▶ Task input
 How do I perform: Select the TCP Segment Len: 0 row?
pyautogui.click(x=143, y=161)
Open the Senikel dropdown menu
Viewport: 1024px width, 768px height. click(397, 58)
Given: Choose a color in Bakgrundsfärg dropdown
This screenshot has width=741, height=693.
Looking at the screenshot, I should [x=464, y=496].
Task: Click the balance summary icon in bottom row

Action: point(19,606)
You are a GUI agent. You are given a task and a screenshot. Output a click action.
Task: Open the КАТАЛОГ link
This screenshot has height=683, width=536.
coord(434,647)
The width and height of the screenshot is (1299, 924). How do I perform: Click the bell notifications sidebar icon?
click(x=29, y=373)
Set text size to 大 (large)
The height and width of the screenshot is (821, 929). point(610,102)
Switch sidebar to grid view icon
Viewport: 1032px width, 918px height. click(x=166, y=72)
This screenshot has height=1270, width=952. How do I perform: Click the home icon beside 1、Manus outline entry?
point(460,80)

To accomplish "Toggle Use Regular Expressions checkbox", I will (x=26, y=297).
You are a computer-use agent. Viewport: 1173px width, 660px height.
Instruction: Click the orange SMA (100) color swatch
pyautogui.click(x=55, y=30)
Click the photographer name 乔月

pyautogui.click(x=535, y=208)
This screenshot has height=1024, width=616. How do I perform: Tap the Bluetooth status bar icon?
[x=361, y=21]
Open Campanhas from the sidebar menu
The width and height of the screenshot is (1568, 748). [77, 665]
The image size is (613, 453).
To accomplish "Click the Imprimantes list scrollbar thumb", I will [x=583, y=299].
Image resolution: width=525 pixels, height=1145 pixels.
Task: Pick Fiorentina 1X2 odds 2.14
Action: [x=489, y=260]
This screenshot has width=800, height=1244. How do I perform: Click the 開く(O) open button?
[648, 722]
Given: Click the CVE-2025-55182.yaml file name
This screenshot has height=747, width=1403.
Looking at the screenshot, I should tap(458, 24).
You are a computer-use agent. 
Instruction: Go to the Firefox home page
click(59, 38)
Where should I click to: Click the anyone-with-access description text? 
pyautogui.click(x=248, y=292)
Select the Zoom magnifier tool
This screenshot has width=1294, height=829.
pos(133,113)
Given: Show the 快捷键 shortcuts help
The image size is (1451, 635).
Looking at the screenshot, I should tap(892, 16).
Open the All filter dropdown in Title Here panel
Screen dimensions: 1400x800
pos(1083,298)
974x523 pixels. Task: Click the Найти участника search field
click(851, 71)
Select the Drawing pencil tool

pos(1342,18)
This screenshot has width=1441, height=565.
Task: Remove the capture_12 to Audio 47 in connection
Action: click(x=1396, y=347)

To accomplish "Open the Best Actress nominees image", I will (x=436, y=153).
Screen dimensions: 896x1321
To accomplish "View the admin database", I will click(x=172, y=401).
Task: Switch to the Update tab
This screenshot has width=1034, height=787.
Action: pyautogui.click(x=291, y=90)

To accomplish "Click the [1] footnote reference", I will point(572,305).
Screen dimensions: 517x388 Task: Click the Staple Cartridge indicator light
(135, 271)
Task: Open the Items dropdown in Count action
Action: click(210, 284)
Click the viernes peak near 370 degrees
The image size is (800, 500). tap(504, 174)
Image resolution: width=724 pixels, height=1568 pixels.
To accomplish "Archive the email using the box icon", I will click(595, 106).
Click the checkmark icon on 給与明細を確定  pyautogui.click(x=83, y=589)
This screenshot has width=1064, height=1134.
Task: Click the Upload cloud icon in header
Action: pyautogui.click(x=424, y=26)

▶ About this task
The task requires an exact copy of all the lines above.

▶ Solution to the problem
 How do I perform: Select the TCP Segment Len: 0 row?
pyautogui.click(x=143, y=161)
Open the Senikel dropdown menu
Viewport: 1024px width, 768px height. click(397, 58)
Given: Choose a color in Bakgrundsfärg dropdown
This screenshot has width=741, height=693.
Looking at the screenshot, I should [x=464, y=496].
Task: Click the balance summary icon in bottom row

Action: point(19,606)
You are a GUI agent. You are given a task and a screenshot. Output a click action.
Task: Open the КАТАЛОГ link
This screenshot has height=683, width=536.
coord(434,647)
The width and height of the screenshot is (1299, 924). How do I perform: Click the bell notifications sidebar icon?
click(x=29, y=373)
Set text size to 大 (large)
The height and width of the screenshot is (821, 929). point(610,102)
Switch sidebar to grid view icon
Viewport: 1032px width, 918px height. click(x=166, y=72)
This screenshot has height=1270, width=952. How do I perform: Click the home icon beside 1、Manus outline entry?
point(460,80)

To accomplish "Toggle Use Regular Expressions checkbox", I will (x=26, y=297).
You are a computer-use agent. Viewport: 1173px width, 660px height.
Instruction: Click the orange SMA (100) color swatch
pyautogui.click(x=55, y=30)
Click the photographer name 乔月

pyautogui.click(x=535, y=208)
This screenshot has height=1024, width=616. How do I perform: Tap the Bluetooth status bar icon?
[x=361, y=21]
Open Campanhas from the sidebar menu
The width and height of the screenshot is (1568, 748). [77, 665]
The image size is (613, 453).
To accomplish "Click the Imprimantes list scrollbar thumb", I will [x=583, y=299].
Image resolution: width=525 pixels, height=1145 pixels.
Task: Pick Fiorentina 1X2 odds 2.14
Action: [x=489, y=260]
This screenshot has width=800, height=1244. How do I perform: Click the 開く(O) open button?
[648, 722]
Given: Click the CVE-2025-55182.yaml file name
This screenshot has height=747, width=1403.
Looking at the screenshot, I should tap(458, 24).
You are a computer-use agent. 
Instruction: Go to the Firefox home page
click(59, 38)
Where should I click to: Click the anyone-with-access description text? 
pyautogui.click(x=248, y=292)
Select the Zoom magnifier tool
This screenshot has width=1294, height=829.
pos(133,113)
Given: Show the 快捷键 shortcuts help
The image size is (1451, 635).
Looking at the screenshot, I should tap(892, 16).
Open the All filter dropdown in Title Here panel
Screen dimensions: 1400x800
pos(1083,298)
974x523 pixels. Task: Click the Найти участника search field
click(851, 71)
Select the Drawing pencil tool

pos(1342,18)
This screenshot has width=1441, height=565.
Task: Remove the capture_12 to Audio 47 in connection
Action: click(x=1396, y=347)

To accomplish "Open the Best Actress nominees image", I will (x=436, y=153).
Screen dimensions: 896x1321
To accomplish "View the admin database", I will click(x=172, y=401).
Task: Switch to the Update tab
This screenshot has width=1034, height=787.
Action: pyautogui.click(x=291, y=90)

To accomplish "Click the [1] footnote reference", I will point(572,305).
Screen dimensions: 517x388 Task: Click the Staple Cartridge indicator light
(135, 271)
Task: Open the Items dropdown in Count action
Action: click(210, 284)
Click the viernes peak near 370 degrees
The image size is (800, 500). tap(504, 174)
Image resolution: width=724 pixels, height=1568 pixels.
To accomplish "Archive the email using the box icon", I will click(595, 106).
Click the checkmark icon on 給与明細を確定  pyautogui.click(x=83, y=589)
This screenshot has width=1064, height=1134.
Task: Click the Upload cloud icon in header
Action: pyautogui.click(x=424, y=26)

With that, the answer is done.